I’m counting it as an educational experience, because it’s teaching them words like “acolyte,” “legionary” and “headshot,” as well as some player names that I’d rather they didn’t learn about. Ah, fatherhood.

I’ve played a lot of first-person shooters in my life – on console and on PC. One of the reasons I was attracted to the hype around Destiny 2 was how everyone keeps telling me how amazing Bungie is at making shooters, though I’ve never had any first-hand experience with them. I can sort of see how they got that reputation, which seems to derive from the philosophy that generous auto-aim makes controller-based first-person-shooters fun. They’re not wrong about that, even if the PC Snob in me is a little uneasy with the idea of a multiplayer shooter that has an aimbot built in.

Not that I need to aim much. I haven’t played any other character classes, but as a warlock I can pretty much punch anything to death in one or two hits. I can’t adequately describe how satisfying it is to join a public event where a bunch of players are struggling with a Fallen Captain, only to have me stride in and punch him in the face and make him drop a loot chest. It saves time, saves ammo, and makes me feel like a tough cookie. It helps that my health pretty much regenerates constantly too, so wading in and punching things works for most situations.

So generous auto-aim, overpowered melee and regenerating health – It would seem that Bungie games get a lot of praise for their action because their action is incredibly easy. This is not to say that I haven’t died in the game, but usually death comes at the hand of falling off of something (usually during a platforming level) or by having an enemy dropship land on me. (You can be the toughest cookie in the world, but when a spaceship drops on your head, you crumble like a Chips Ahoy.) Death in combat has only come once or twice, and only from trying to tackle something too far above my level.

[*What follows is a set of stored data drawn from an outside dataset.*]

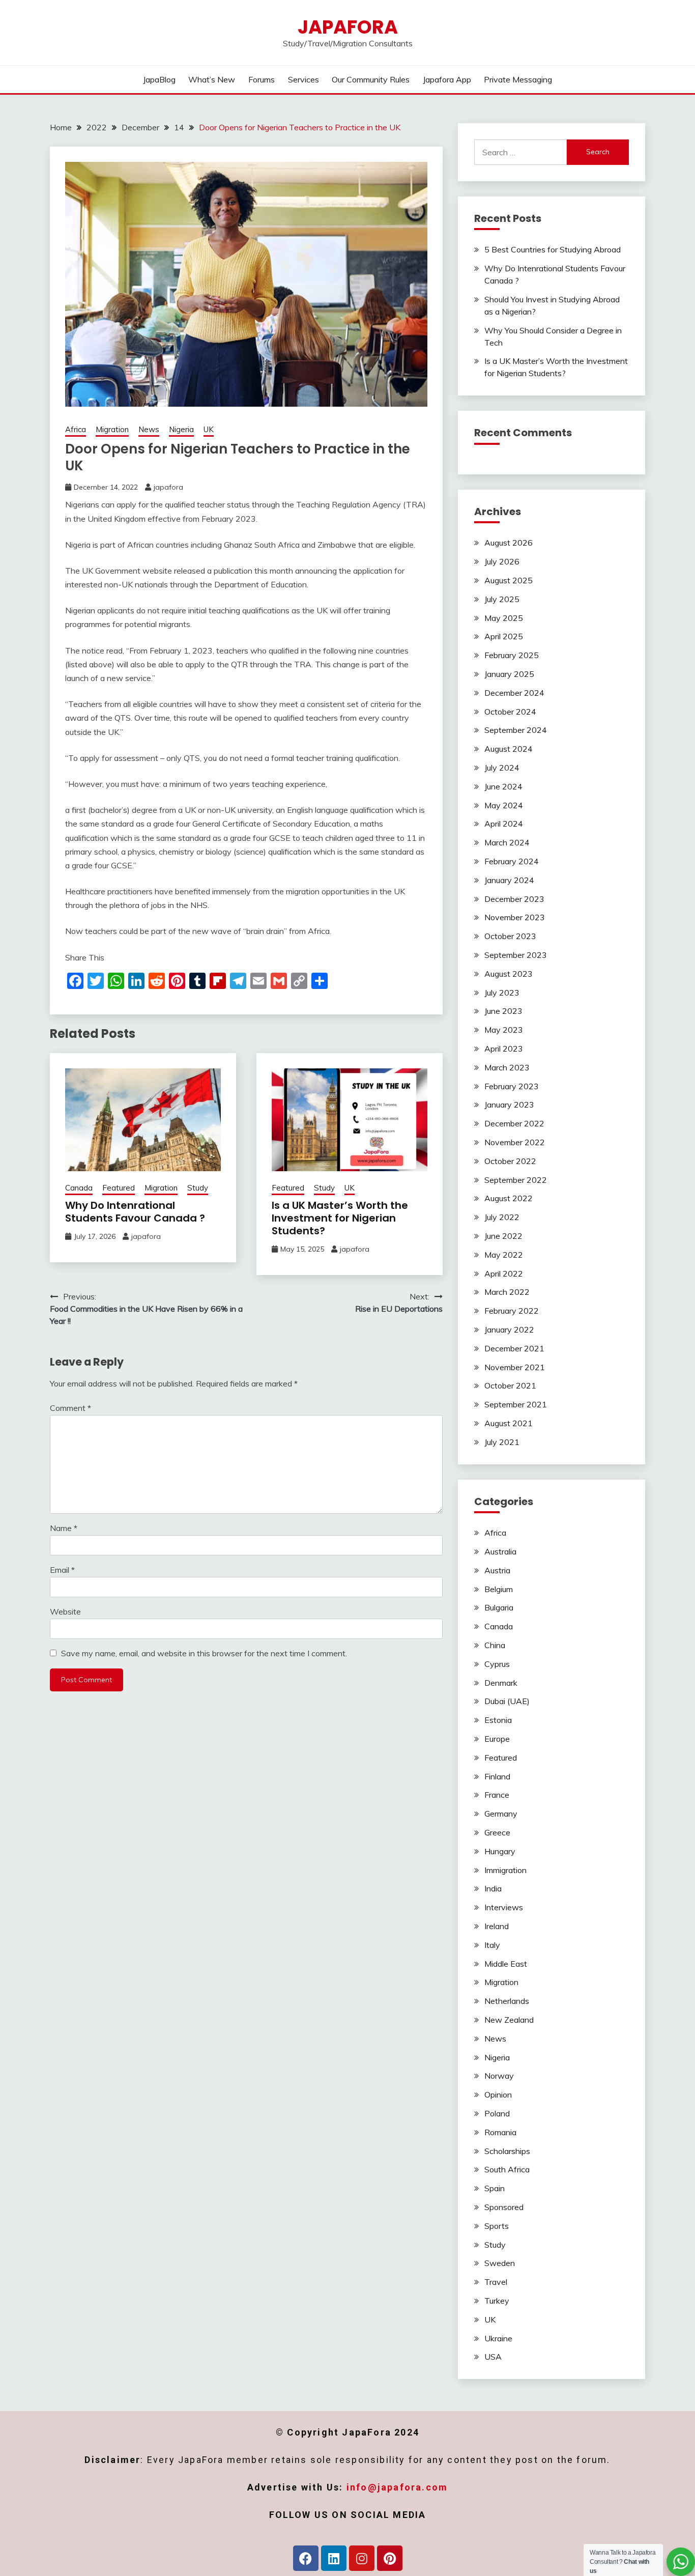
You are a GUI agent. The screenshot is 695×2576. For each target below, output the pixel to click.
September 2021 (515, 1404)
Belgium (498, 1589)
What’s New (211, 79)
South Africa (507, 2169)
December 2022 (514, 1123)
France (496, 1795)
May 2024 (503, 805)
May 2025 (503, 618)
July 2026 (501, 561)
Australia (500, 1551)
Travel (495, 2282)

This is one of the limits of the TLDP format, by the way. I’m sure the game gets harder later on. It would have to. But for right now I’m enjoying being able to wade through hordes of enemies, punching them with my special warlock fists that cause them to catch fire and explode.

Bungie is right. Playing on Easy is super fun!

Will I Follow my Destiny?

Oh my, yes. It’s a loot-based shooter, after all, and loot-based shooters are my bag of chips. Borderlands, The Division, Minecraft – if I have to make decisions about what will fit in my inventory, I’m all over it.

Plus, my son really wants to see me punch the Big Bad in the face with my Flaming Warlock Gauntlets (+2 to limericks).

Can a game where your power level is called “light” be the Dark Souls of FPSs?

I’ve put around two hours in, and I have to say I’ve played more challenging first-person shooters. Heck, I’ve played more challenging FPSs that start with the letter D.

But as much as I love Doom, Destiny 2 has something that Doom doesn’t have: When you shoot bad guys, little numbers fly out of their heads.

So no, Destiny 2 isn’t the Dark Souls of first-person shooters. It doesn’t have to be. It’s just a good time, and that’s more than enough. Why, you might say it’s destined for greatness.

Well, I might say that, but you know how I am.


This was a fun one to read. I liked it.